During the pandemic’s “Great Travel Disruption”, travelers have found solace and hope in strange and unlikely places.
Chained to our quarters by an enemy we couldn’t see, the darkness seemed darker because, among all the other things this virus has stolen from us, it has stolen the purely random moments adventure travelers live for.
In the bowels of the ‘Great Travel Hiatus’ you may have dreamed of late July afternoons in Cinque Terra or sipping margaritas and Mexican mules in Cabo, but my visions hadn’t had such a glow. nor form. I’ve always wanted things that I haven’t seen yet, in person, in print, or in pixels. For 18 months, I dreamed of putting my iPhone in airplane mode and following my nose again, trusting it to enchant me astray.
I subsisted on a vivid flashback to the last time I went outdoors, just before we were slammed into our proverbial cages.

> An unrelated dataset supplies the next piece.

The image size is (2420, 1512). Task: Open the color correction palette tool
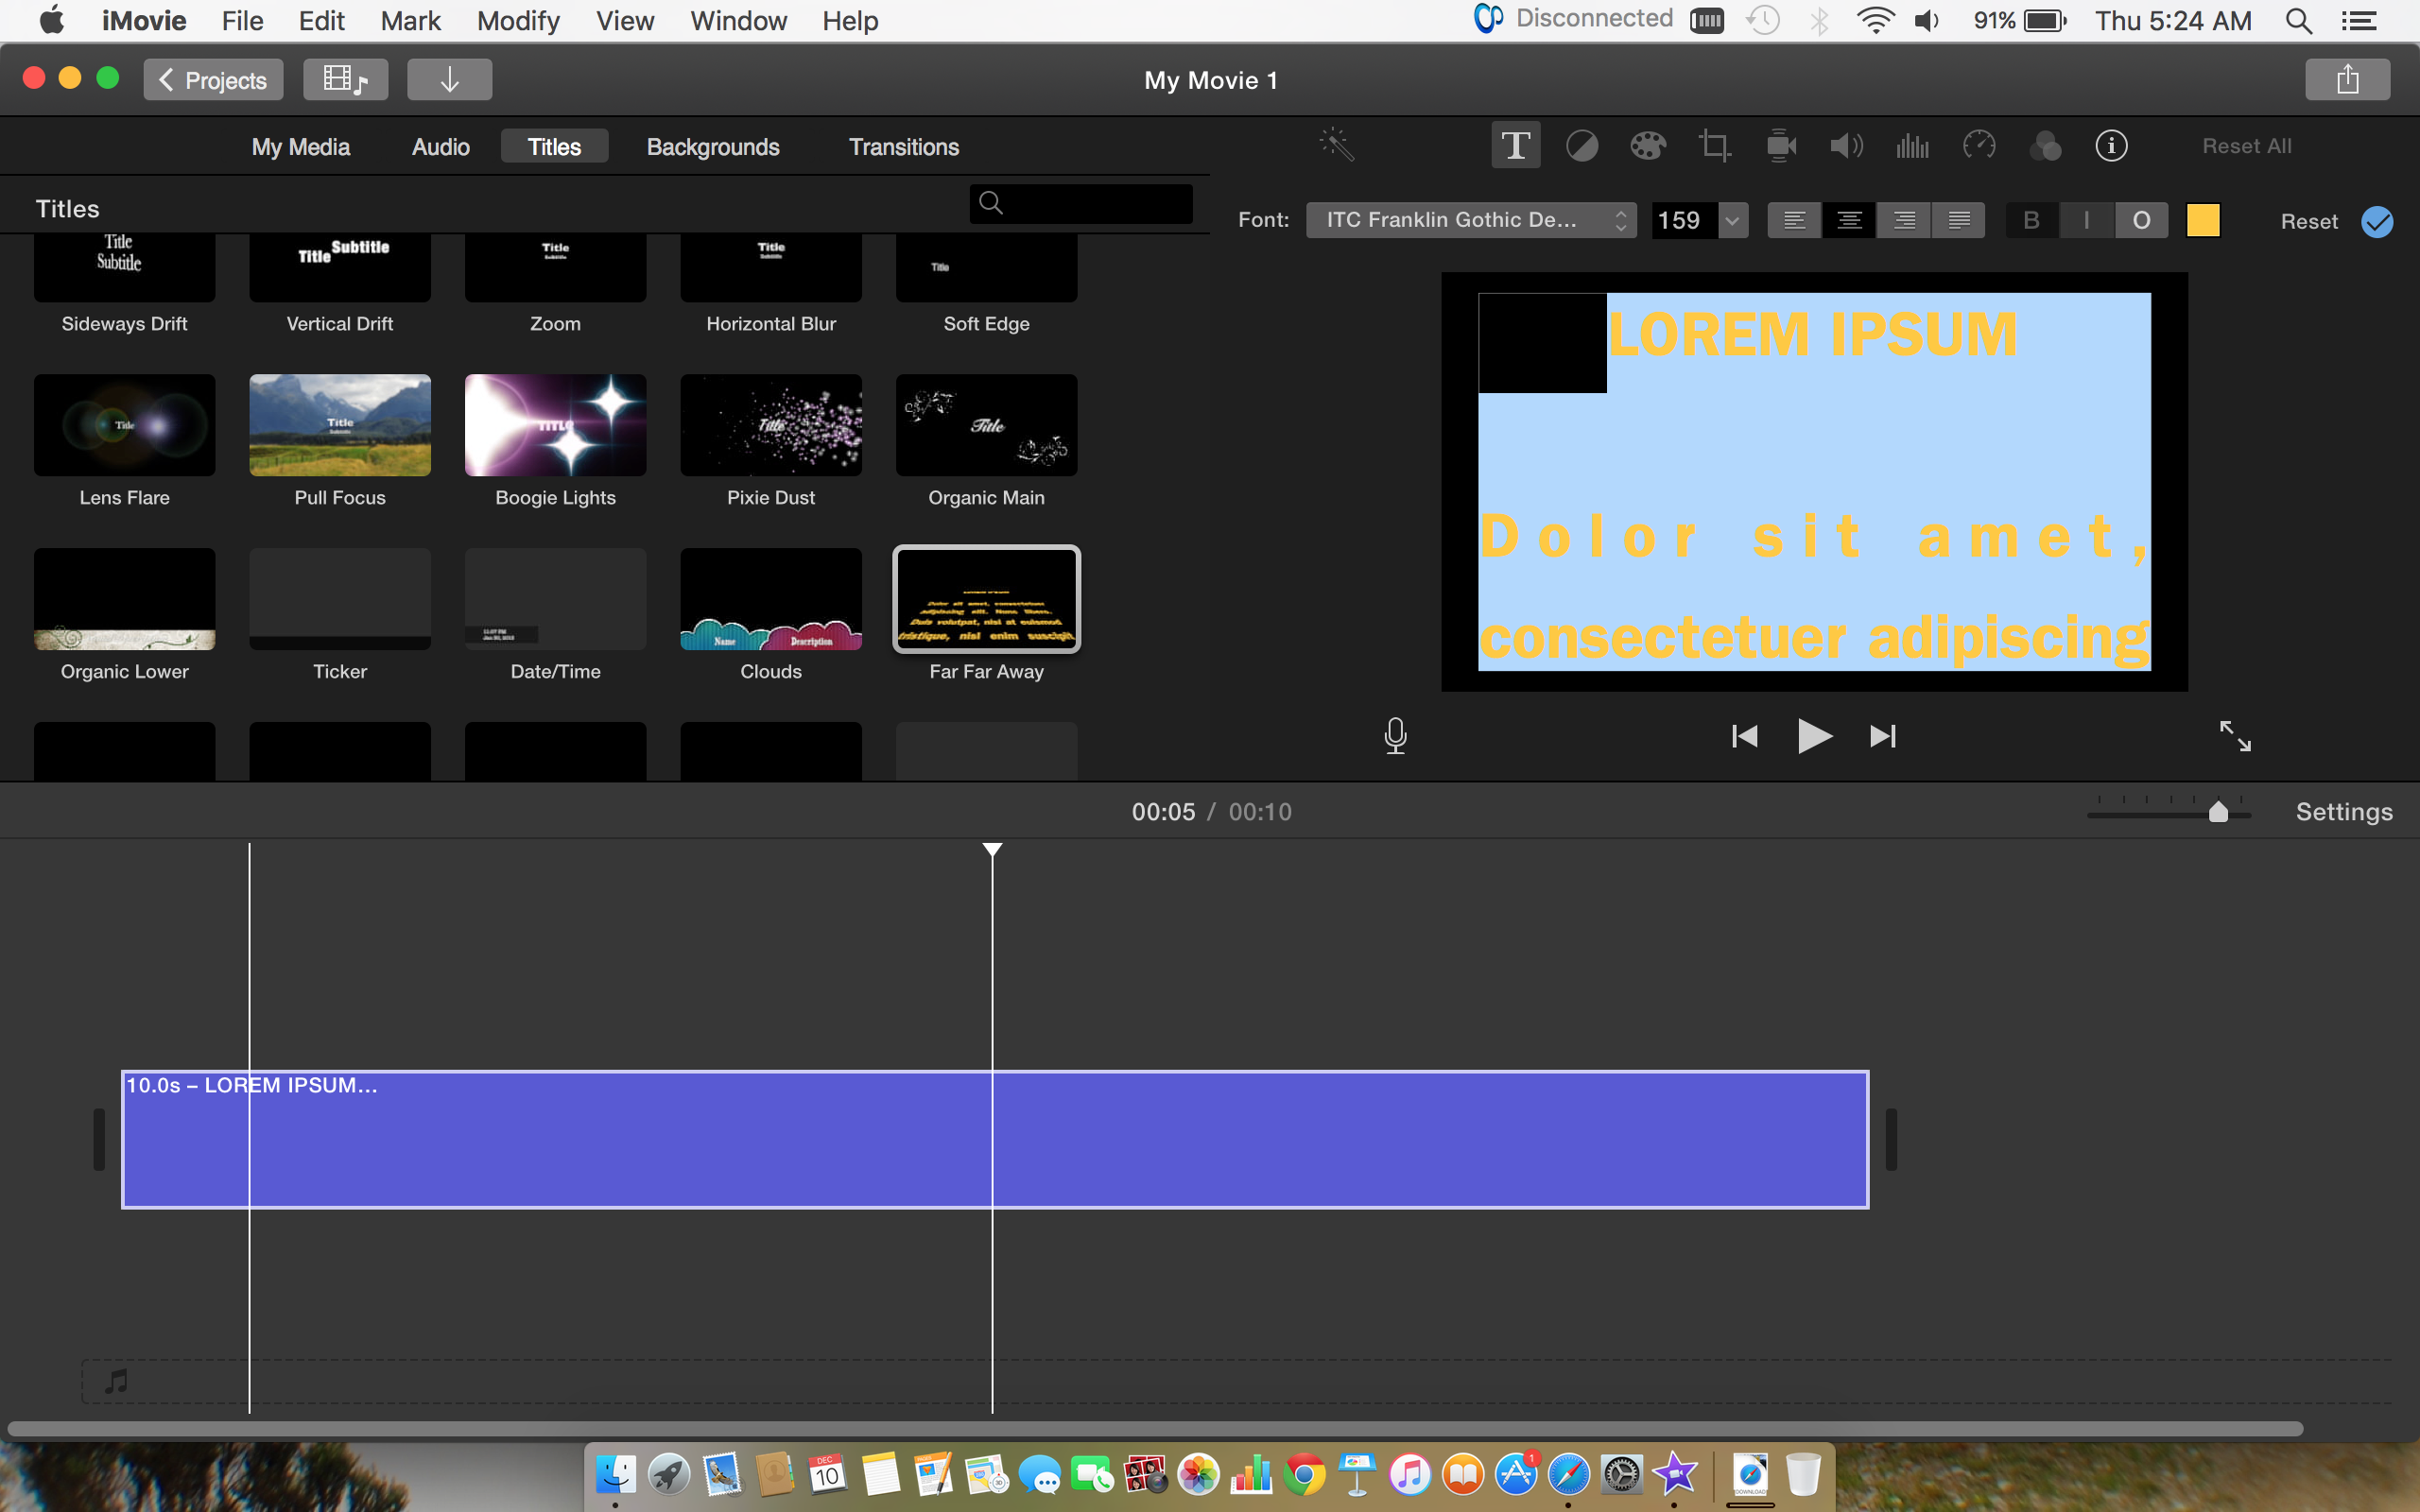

The time I stumbled upon a tacitly forbidden space, recommended by no one and few remember, on the shady outskirts of a town on Middle Earth in northern Armenia.
I have long wondered why this dark and spooky place has become my pandemic light. Finally, I’m ready to answer the question: why did I parted in the tall grass to wander among the grim shadows of an abandoned Soviet amusement park?